Recados do poeta

Olá, meus amigos.

Aqui, vou poder deixar alguns recados pra vocês, contar sobre o que tenho feito, visto, sentido, vivido...

Um grande abraço,

18 de agosto 2009

Poema de aniversário

A pessoa pode
crescer como ser humano...
pra isso ela ocupará mais espaço...
um espaço interior,
(que não se concorre...)
e terá de romper
paredes invisíveis
que a protegem...

causa dor e sofrimento...

Ou ela pode
ficar do mesmo tamanho...
pra ocupar o mesmo espaço –
mas ela vai tentar crescer,
involuntariamente...
é o seu destino –
e, se cada vez que encontrar
as tais paredes,
retroceder

pela dor e pelo sofrimento...

ela vai se apequenando,
se apequenando,
pra tudo ficar mais confortável...
é o mais cômodo,
mas é engano –
vai se matando.

Crescer como ser humano,
fazer aniversário,
é sempre um pouco,
a cada ano,
nascer de novo,
e ir ficando
amor,
e ir ficando
eterno.

(São Paulo, 18 de agosto de 2009)

11 de agosto 2009

Há momentos na vida da gente em que as coisas ou se tornam reais ou deixam de existir, são momentos de crise, em que temos a possibilidade de perceber que só a realidade existe e que sonhos não são devaneios...

Na maioria das vezes, a essência de uma pessoa só se revela, mesmo a ela mesma, quando uma crise acontece... pode ser o susto com a doença grave da pessoa que mais se ama na vida... ou com uma doença grave em si mesmo ou (quem sabe?) com a própria morte...

Tudo pode mudar nesse momento... tudo.
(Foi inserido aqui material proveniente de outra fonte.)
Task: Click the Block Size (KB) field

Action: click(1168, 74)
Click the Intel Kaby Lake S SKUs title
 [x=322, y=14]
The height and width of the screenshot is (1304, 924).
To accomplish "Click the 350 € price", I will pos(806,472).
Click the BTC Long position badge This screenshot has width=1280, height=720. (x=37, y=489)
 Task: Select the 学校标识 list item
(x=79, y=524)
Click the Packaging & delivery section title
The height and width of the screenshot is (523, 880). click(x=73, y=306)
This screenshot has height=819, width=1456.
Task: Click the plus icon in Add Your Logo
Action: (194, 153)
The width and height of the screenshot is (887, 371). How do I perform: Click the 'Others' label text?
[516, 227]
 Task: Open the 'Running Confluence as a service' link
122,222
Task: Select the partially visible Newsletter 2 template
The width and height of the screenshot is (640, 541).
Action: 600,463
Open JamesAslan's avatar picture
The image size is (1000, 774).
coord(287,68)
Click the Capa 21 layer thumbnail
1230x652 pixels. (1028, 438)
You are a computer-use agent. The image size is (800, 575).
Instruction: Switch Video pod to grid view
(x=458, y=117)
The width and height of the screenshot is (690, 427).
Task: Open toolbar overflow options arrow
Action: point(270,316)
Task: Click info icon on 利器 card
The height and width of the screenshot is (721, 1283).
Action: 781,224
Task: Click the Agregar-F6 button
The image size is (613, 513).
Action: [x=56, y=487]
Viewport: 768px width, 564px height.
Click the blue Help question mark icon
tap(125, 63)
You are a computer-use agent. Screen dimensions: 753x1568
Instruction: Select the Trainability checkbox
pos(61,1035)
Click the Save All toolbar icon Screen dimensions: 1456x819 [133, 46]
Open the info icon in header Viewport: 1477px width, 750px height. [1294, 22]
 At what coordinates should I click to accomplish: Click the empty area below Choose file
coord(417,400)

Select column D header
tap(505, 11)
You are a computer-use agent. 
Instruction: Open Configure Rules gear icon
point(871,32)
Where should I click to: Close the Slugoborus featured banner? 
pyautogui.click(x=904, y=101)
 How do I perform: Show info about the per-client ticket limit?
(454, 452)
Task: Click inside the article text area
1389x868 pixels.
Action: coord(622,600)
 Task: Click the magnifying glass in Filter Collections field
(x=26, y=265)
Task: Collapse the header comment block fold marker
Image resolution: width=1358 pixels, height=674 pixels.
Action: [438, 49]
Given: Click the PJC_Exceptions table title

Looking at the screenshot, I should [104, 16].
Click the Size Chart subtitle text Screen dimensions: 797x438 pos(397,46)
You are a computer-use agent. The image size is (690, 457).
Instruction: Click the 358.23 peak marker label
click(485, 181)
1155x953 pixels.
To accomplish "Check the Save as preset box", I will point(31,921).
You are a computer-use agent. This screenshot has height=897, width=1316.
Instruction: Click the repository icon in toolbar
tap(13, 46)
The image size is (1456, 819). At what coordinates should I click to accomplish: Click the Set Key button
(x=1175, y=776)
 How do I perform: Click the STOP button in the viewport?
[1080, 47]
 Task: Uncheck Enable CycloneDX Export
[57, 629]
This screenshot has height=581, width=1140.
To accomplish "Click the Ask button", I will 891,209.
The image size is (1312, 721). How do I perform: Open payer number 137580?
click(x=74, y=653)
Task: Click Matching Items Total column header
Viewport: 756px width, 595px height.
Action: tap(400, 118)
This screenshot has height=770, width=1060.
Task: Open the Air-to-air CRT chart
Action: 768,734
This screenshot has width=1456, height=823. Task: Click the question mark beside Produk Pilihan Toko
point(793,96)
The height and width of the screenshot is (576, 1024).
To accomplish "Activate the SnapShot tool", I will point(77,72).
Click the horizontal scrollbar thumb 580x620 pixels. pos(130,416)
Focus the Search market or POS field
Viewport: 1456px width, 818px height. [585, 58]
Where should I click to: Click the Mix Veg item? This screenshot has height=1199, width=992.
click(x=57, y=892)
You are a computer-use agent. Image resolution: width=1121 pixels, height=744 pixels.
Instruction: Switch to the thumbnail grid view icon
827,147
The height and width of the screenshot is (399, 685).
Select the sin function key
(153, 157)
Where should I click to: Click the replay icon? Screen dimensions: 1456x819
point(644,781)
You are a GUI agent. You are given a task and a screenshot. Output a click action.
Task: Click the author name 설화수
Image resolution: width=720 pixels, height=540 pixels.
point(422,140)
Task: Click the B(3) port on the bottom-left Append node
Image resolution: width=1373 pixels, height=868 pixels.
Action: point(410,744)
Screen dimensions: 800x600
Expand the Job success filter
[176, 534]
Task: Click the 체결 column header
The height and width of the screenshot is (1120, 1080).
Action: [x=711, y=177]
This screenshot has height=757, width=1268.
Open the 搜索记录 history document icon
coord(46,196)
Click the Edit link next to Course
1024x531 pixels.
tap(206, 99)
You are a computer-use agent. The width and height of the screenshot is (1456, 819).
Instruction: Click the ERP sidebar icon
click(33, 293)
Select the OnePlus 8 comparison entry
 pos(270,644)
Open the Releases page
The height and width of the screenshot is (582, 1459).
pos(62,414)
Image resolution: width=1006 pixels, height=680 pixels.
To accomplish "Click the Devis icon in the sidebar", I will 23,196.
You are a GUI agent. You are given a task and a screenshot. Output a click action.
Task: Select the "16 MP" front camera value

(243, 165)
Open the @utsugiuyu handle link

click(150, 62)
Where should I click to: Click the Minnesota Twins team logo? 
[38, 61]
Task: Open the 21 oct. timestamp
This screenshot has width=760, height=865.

A realidade se faz sentir em absoluto e aí só há duas possibilidades, aprender a amar a realidade e nunca perder a esperança ou ficar se debatendo e se entristecer para sempre...

Eu escolho amar a realidade e nunca perder a esperança... seguir a minha intuição em busca da felicidade como um louco que acaba de perder o juízo

e esperar um dia ser, como nos promete um poema da Hilda Hilst, que eu tanto amo... e um dia ser "um pássaro branco à procura de um deus."

Abraços.

03 de agosto 2009

Olá, meus amigos.

Na semana passada, vi um espetáculo lindo no Centro Cultural Banco do Brasil sobre a vida e a obra do Mario Quintana; o espetáculo nos põe mais íntimos do poeta e da sua obra, com pitadas de humor inteligente, em geral, do próprio Quintana, mas também dos atores em cena: Sergio Braga, que assina também o roteiro, Monique Lafond, Selma Lopes, Tâmara Taxman e Fhatima Rodrigues... a direção, certeira, é de Rubens Lima Junior. Um espetáculo desses dos quais a gente sai com o coração feliz... Somente um deslize, no final, quando vão citar a morte do Quintana, dizem que ele “deixou” a poesia no dia tal... Não, ele não “deixou” poesia... certamente não, apenas “virou” poesia no dia em que morreu... a prova disso era o próprio espetáculo: “Mario Quintana - O Poeta das Coisas Simples”, que eu, graças a Deus, havia acabado de ver...

Os meninos agora estão à procura de patrocinadores; espero que encontrem logo... Se o Brasil fosse mais como eu gostaria... eles não estariam à procura de patrocinadores, os patrocinadores é que estariam à procura deles.